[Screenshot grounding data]

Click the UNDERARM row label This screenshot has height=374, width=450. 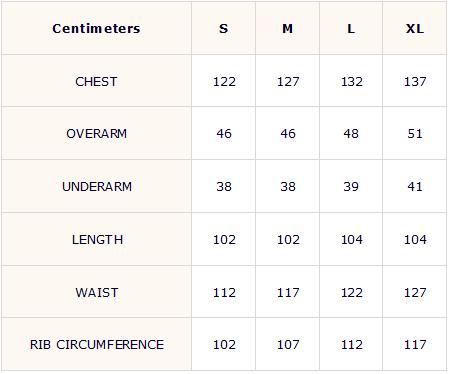click(97, 186)
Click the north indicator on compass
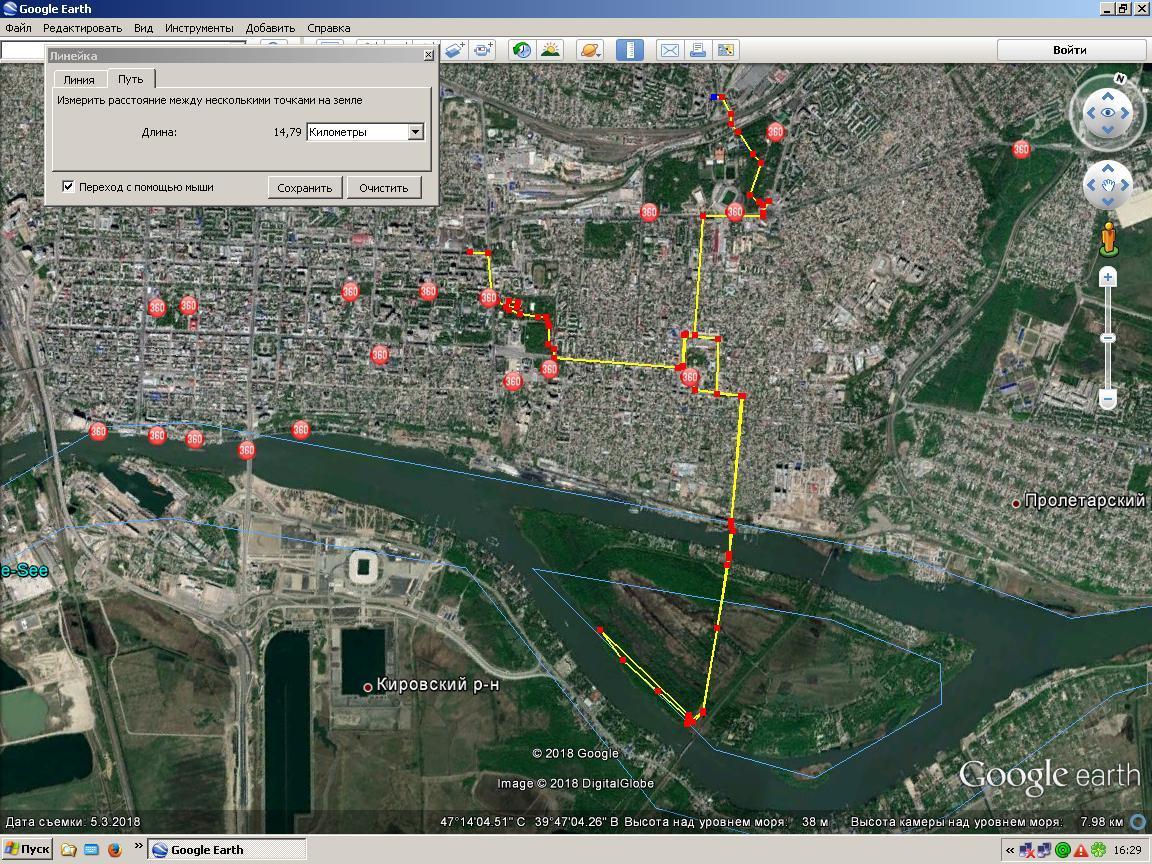This screenshot has height=864, width=1152. 1120,78
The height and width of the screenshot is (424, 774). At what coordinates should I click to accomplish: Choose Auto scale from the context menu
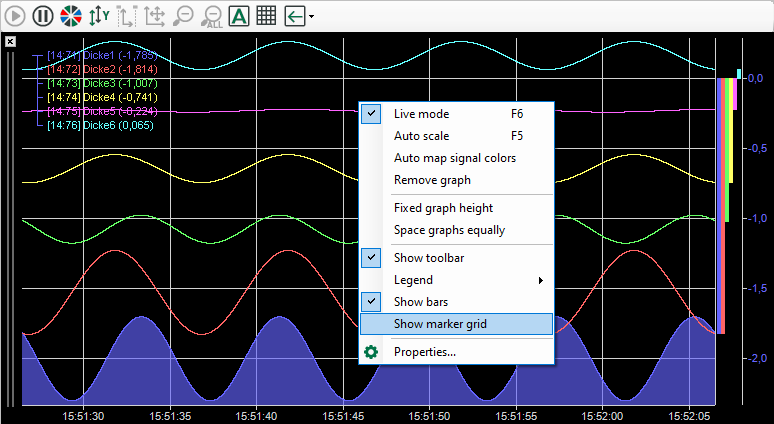[x=421, y=136]
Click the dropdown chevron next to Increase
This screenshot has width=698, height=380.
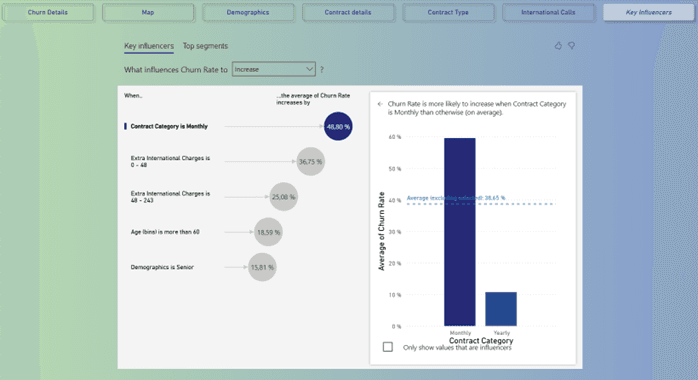click(x=309, y=69)
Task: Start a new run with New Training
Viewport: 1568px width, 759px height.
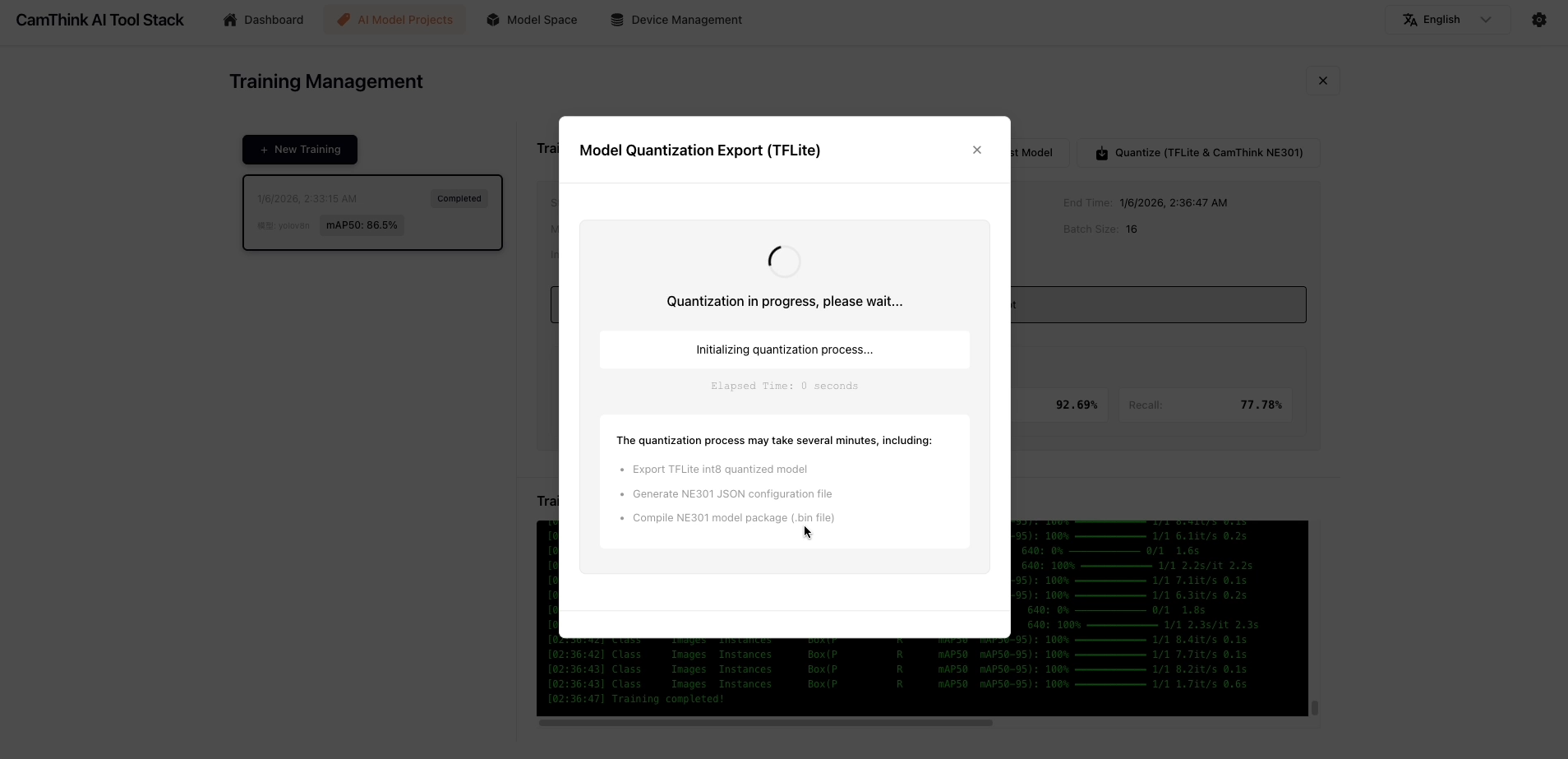Action: tap(300, 150)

## Task statement:
Only the lines from the one containing "This screenshot has width=698, height=380." through the final line of the data should be given again, exactly and without pictures.

## Exercise response:
This screenshot has width=698, height=380.
click(x=309, y=69)
Task: Start a new run with New Training
Viewport: 1568px width, 759px height.
Action: tap(300, 150)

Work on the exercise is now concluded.